SonicVisionLM: Advancing Video-Sound Generation with Vision-LLMs

The research paper introduces SonicVisionLM, a sophisticated framework designed to generate sound effects for silent videos using Vision-LLMs (VLMs). The primary motivation lies in overcoming the challenges faced by existing methods in aligning visual and audio representations, which is critical for practical applications in video post-production. The proposed framework transforms this alignment challenge by breaking it down into the more manageable tasks of image-to-text and text-to-audio alignment, harnessing the capabilities of LLMs and diffusion models.

Framework Overview

SonicVisionLM distinguishes itself by integrating three pivotal components: a video-to-text converter, a text-based interaction module, and a text-to-audio generation mechanism. This method deviates from direct audio generation from visual data, which often leads to synchronization issues and semantic irrelevance. Instead, by leveraging VLMs, the system first parses a silent video to identify events and suggests possible accompanying sounds.
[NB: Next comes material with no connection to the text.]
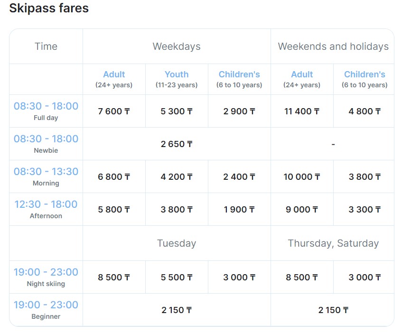Select the 4 200 ₸ youth morning price
Screen dimensions: 402x333
tap(177, 177)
This approach transforms the complex task of video-audio alignment into more tractable subtasks that utilize the strengths of existing natural language processing models.
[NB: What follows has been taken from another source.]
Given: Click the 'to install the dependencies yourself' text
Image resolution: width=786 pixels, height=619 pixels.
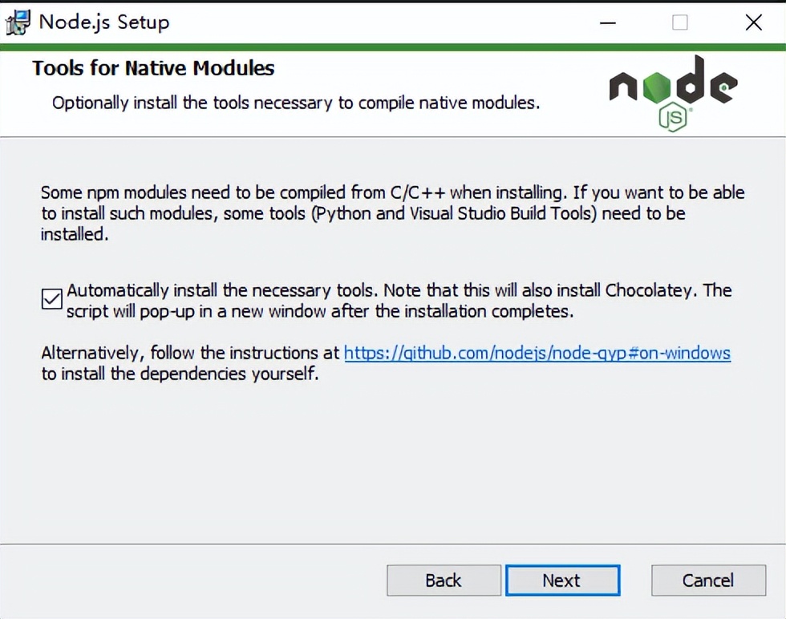Looking at the screenshot, I should coord(180,374).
The key innovation in this framework is the introduction of a time-controlled audio adapter, which facilitates precise synchronization between audio and video events. Additionally, the authors have developed a dataset, CondPromptBank, featuring over ten thousand entries across 23 categories, mapping text descriptions to specific sound effects to enhance the training and performance of their model.
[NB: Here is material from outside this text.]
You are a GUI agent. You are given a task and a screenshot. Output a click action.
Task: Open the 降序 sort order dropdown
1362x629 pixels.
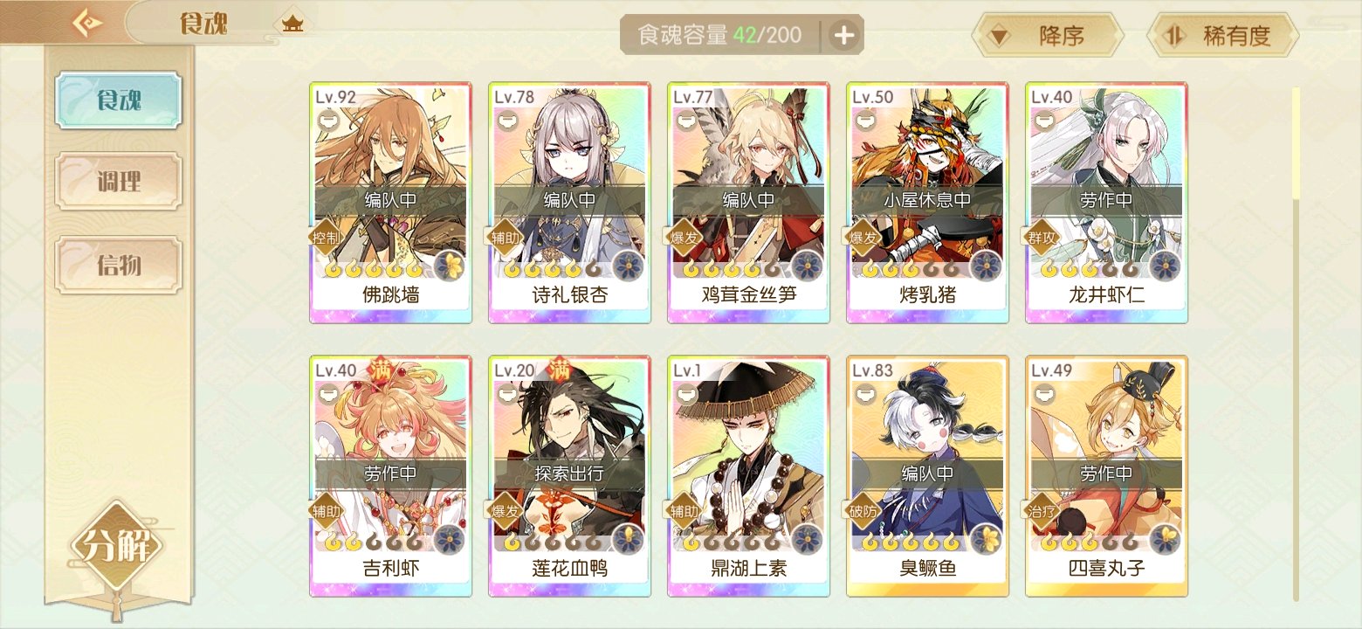coord(1047,36)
Methodology and Components

Video-to-Text Transformer: This component uses VLMs to produce text descriptions of on-screen events from video inputs. By doing so, it transitions the problem from generating audio directly from video to one of generating text from video.
Timestamp Detection: Trained on a curated dataset, this module employs a ResNet(2+1)-D18 network to predict time-specific information, which is crucial for guiding the audio generation step and ensuring temporal accuracy.
Text-Based Interaction: This module allows for user input to refine or introduce new text-timestamp pairs, effectively adding a level of customizability and adaptability to the sound design process.
Text-to-Audio Generation: Using a Latent Diffusion Model (LDM), this component translates text and timestamps into synchronized, diverse audio outputs. The novel time-controlled adapter is pivotal in aligning the generated audio with the video events accurately.

Experimental Results

SonicVisionLM is rigorously evaluated against state-of-the-art methods, showing superior performance across both conditional and unconditional sound generation tasks. The framework achieves commendable results, notably improving synchronization and semantic accuracy, as evidenced in metrics like CLAP scores and IoU, with notable improvements in conditional generation tasks (e.g., IoU improving from 22.4 to 39.7). These results underscore the model's ability to not only produce audio that matches the targeted visual elements but also maintain precise timing, which is crucial for real-world applications.

Implications and Future Directions

SonicVisionLM highlights the potential of utilizing VLMs in multimedia applications, particularly in automating labor-intensive tasks of video post-production such as sound effect integration. From a practical standpoint, this research offers sound designers a tool for efficiently producing high-quality, synchronized audio, reducing manual effort significantly.

Theoretically, the introduction of time-controlled features into text-audio models opens new avenues for exploring temporal dynamics in multimodal machine learning tasks. Future research could build upon this framework by expanding the complexities of soundscapes it can generate, perhaps integrating AI learning from user edits over time to improve its recommendation engine further.

In summary, SonicVisionLM represents a notable advancement in the domain of video-sound generation, leveraging the capabilities of LLMs to simplify and improve the workflow significantly. The research sets a robust foundation for future explorations in automated audio synthesis from visual content, suggesting exciting possibilities for enhanced multimedia production processes.